Bij energiebalansen worden een aantal specifieke termen gebruikt die voor een leek niet altijd even duidelijk zijn. In de volgende lijst worden enkele van deze termen verklaard.

  • (bruto) primair energieverbruik: hoeveelheid primaire energie die nodig is om aan de vraag naar energie binnen een bepaald gebied te voldoen. Men kan nog een onderscheid maken tussen het bruto verbruik (ook wel 'primair verbruik') en het bruto binnenlands verbruik. Het bruto binnenlands verbruik is het bruto verbruik verminderd met de leveringen aan zeeschepen (bunkering in de internationale luchtvaart).
  • finaal energieverbruik: ook wel eindverbruik genoemd. Het is het energieverbruik door de eindverbruikers zoals huishoudens, industrie, ....
  • energetisch finaal verbruik: eindverbruik van energiedragers waarbij de energie-inhoud ervan benut wordt. Voor brandstoffen komt dit neer op de verbranding ervan.
  • niet-energetisch finaal verbruik: dit is het verbruik door de eindverbruikers van:
    1. energiedragers, gebruikt als grondstof voor de aanmaak van andere producten (voorbeeld: aardgas voor de productie van kunstmest);
    2. niet-energetische producten, gemaakt op basis van energiedragers (voorbeeld: smeermiddelen).
    Men benut de energie-inhoud van deze producten niet.
  • zelfproducent (van elektriciteit): bedrijf of organisatie die naast haar hoofdactiviteit ook nog zelf elektriciteit produceert en eventueel een deel daarvan verkoopt.
  • transformatiesector: verzamelnaam voor bedrijven die primaire energiedragers in een andere vorm van energie omzetten. Hierbij verandert de fysische vorm van de energiedrager. Klassiek rekent men volgende soorten van ondernemingen tot de transformatiesector: elektriciteitscentrales, warmte-centrales, petroleumraffinaderijen, cokesovens, agglomeratenfabrieken, ... . Soms rekent men ook de hoogovens tot de transformatiesector (o.a. Eurostat).
  • bruto elektriciteitsproductie: hoeveelheid geproduceerde elektrische energie, beschikbaar aan de klemmen van de alternator/generator.
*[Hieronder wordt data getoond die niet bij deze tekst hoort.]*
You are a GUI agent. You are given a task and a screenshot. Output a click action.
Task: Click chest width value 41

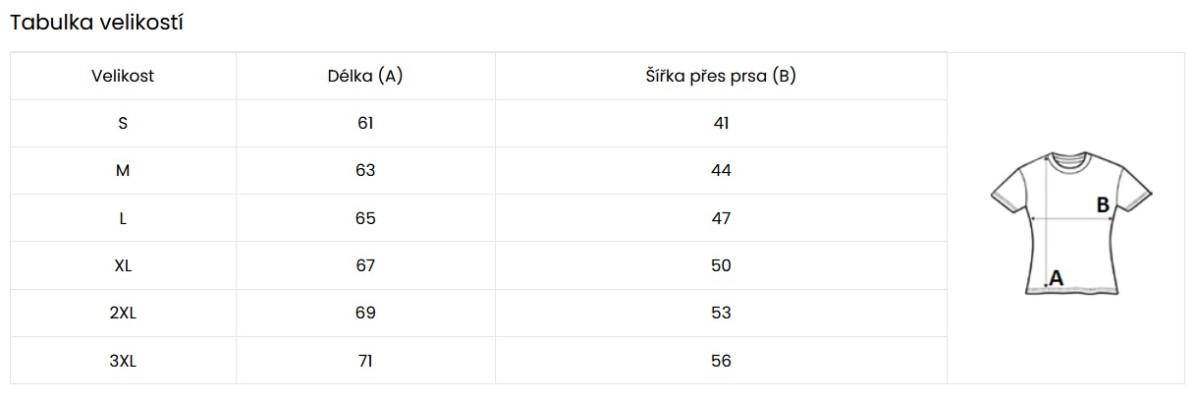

  • netto elektriciteitsproductie: bruto productie, verminderd met het verbruik door de hulpdiensten in de elektrische centrales (eigenverbruik van de centrales).
Opmerking:
In de thermodynamica spreekt men van energiegebruik en brandstofverbruik. In het gewone taalgebruik spreekt men in beide gevallen eerder van 'verbruik'.